*Exercise*: When you reach the line containing "The height and width of the screenshot is (331, 510).", begin reproducing the material exactly, stop after the line containing "How do I perform: Click", and leave out any pictures along the way.

*Data extract*:
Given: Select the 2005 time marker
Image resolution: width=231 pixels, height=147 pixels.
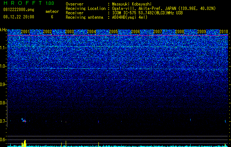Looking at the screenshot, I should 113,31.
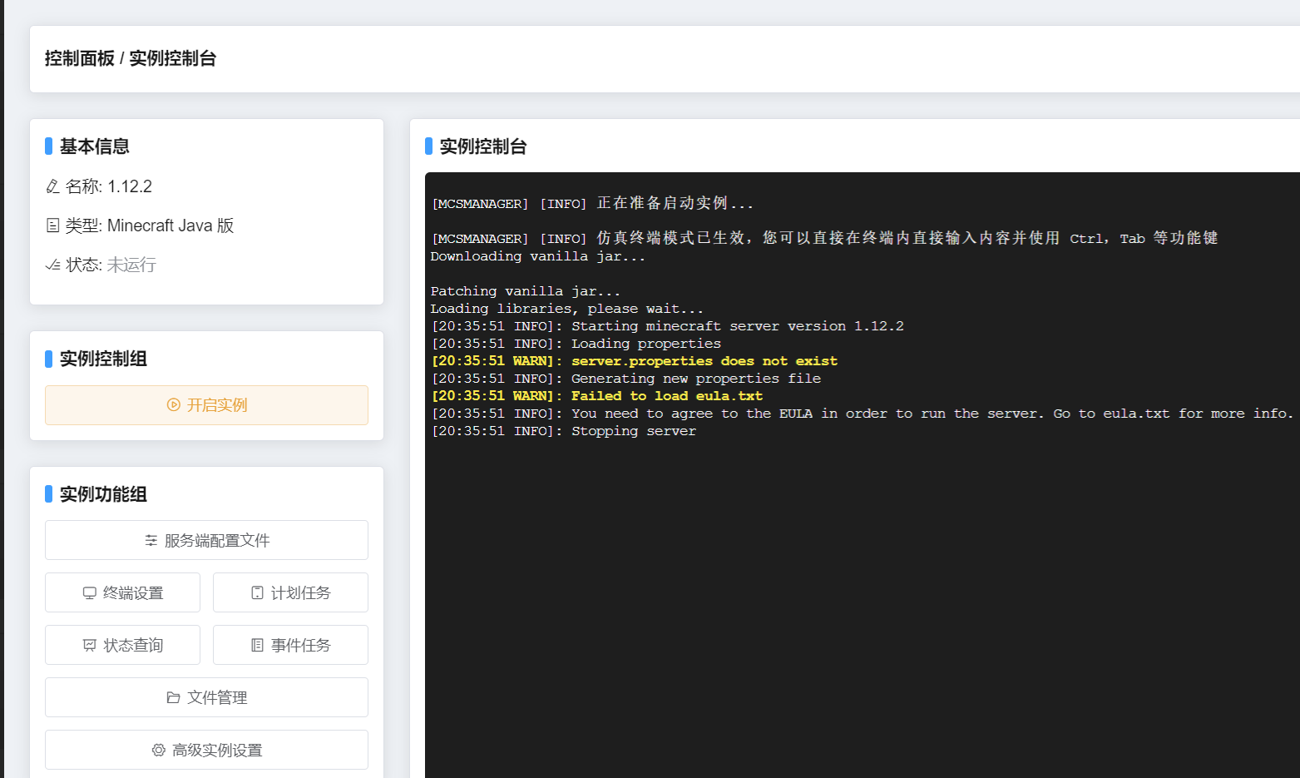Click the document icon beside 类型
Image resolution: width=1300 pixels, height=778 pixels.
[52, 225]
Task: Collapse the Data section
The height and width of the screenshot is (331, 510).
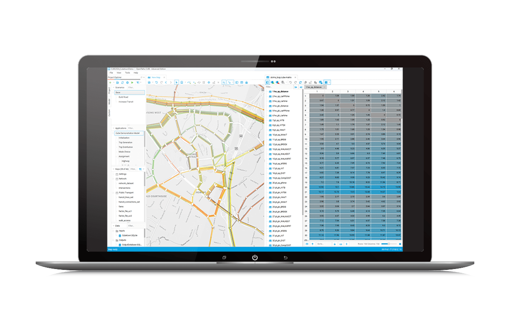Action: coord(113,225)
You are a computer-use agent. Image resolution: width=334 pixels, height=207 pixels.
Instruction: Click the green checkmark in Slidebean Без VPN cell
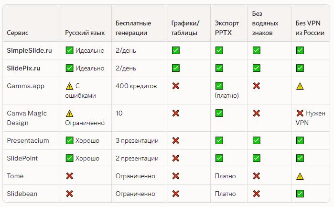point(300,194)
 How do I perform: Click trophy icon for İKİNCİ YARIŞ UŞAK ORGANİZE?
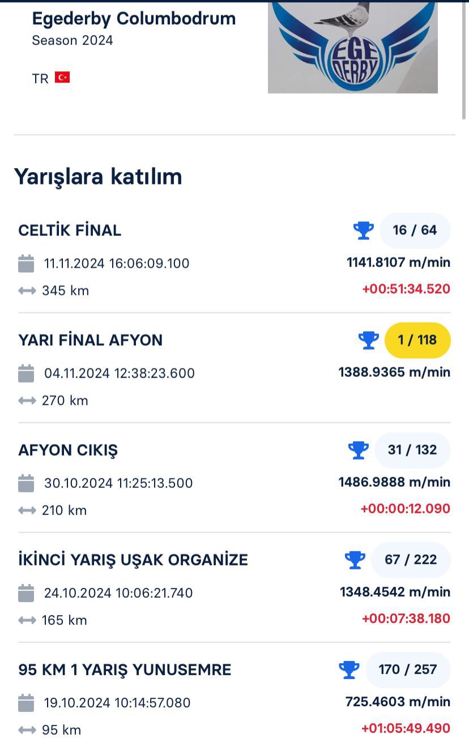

--

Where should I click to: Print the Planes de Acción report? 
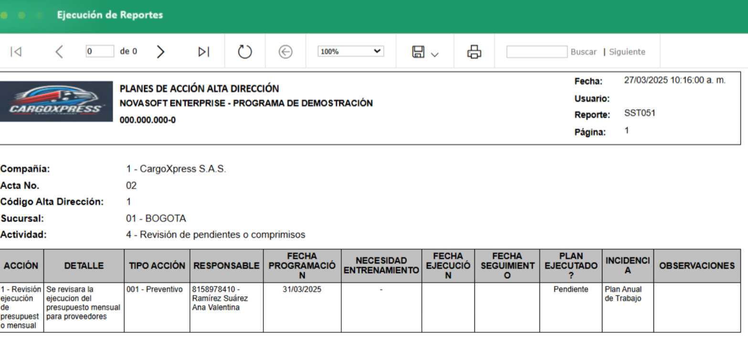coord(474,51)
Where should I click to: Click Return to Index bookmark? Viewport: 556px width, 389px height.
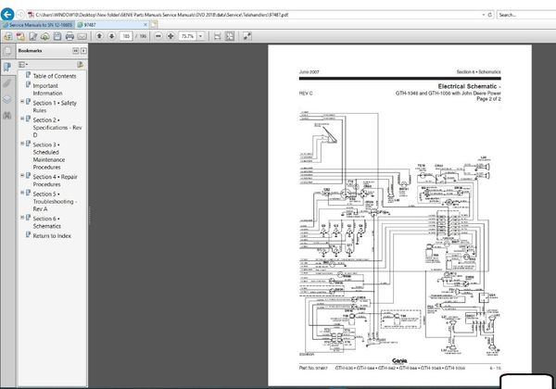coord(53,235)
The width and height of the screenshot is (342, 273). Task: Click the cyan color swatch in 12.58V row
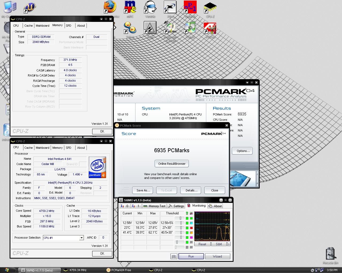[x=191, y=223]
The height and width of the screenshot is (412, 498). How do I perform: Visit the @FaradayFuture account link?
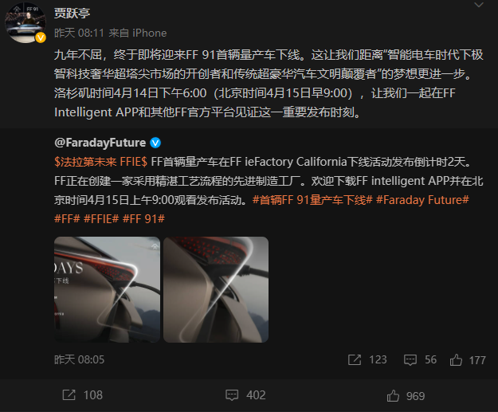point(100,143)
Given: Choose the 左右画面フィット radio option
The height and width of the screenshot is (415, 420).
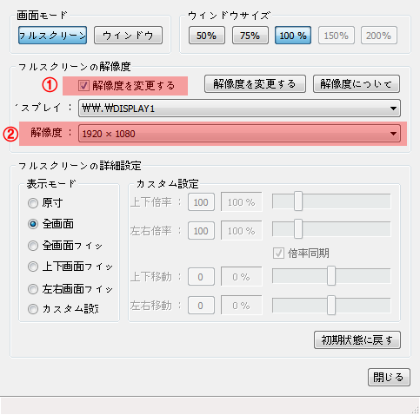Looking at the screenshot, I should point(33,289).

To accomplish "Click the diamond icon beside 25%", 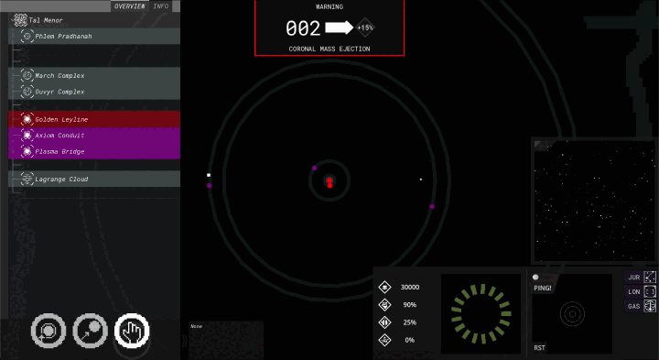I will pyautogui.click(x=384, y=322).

*Task output*:
The height and width of the screenshot is (331, 510).
Action: coord(113,225)
You are a computer-use agent. Image resolution: width=334 pixels, height=207 pixels.
Instruction: Click the green checkmark in Slidebean Без VPN cell
point(300,194)
 How do I perform: Click trophy icon for İKİNCİ YARIŞ UŞAK ORGANİZE?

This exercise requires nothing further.